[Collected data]
::::
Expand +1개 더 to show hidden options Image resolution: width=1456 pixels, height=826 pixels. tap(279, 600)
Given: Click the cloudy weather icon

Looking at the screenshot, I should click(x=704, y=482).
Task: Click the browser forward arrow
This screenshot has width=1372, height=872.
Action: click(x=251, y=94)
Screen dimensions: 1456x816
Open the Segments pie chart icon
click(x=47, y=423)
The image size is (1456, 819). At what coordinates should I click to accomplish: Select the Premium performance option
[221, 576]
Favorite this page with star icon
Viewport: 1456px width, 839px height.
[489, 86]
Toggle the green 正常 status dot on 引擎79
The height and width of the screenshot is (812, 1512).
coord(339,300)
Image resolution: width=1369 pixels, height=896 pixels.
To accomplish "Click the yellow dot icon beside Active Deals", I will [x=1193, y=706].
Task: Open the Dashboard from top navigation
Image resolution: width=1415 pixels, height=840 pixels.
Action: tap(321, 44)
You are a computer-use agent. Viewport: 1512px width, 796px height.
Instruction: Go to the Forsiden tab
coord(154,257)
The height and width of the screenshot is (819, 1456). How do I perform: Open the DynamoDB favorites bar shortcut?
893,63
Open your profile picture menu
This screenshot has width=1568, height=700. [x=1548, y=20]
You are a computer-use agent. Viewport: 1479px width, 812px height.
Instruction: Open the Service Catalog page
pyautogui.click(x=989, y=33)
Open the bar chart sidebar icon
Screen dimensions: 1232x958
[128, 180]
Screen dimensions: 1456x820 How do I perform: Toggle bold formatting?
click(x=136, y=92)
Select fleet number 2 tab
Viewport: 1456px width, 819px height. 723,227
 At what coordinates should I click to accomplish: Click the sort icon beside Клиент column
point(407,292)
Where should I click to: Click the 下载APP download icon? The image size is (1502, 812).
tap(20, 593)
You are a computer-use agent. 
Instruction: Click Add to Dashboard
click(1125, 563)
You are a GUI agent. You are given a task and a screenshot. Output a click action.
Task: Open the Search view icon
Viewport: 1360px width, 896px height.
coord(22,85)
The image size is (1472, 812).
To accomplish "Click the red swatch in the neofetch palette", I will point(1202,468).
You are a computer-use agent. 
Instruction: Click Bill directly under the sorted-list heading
::::
What the exercise asks: Across the entries above, find the lines with the string "agent" and copy them.

Response box:
You are a computer-use agent. Viewport: 1512px width, 796px height.
You are a computer-use agent. Viewport: 1479px width, 812px height.
You are a computer-use agent. 
You are a GUI agent. You are given a task and a screenshot. Output a click action.
You are a computer-use agent. 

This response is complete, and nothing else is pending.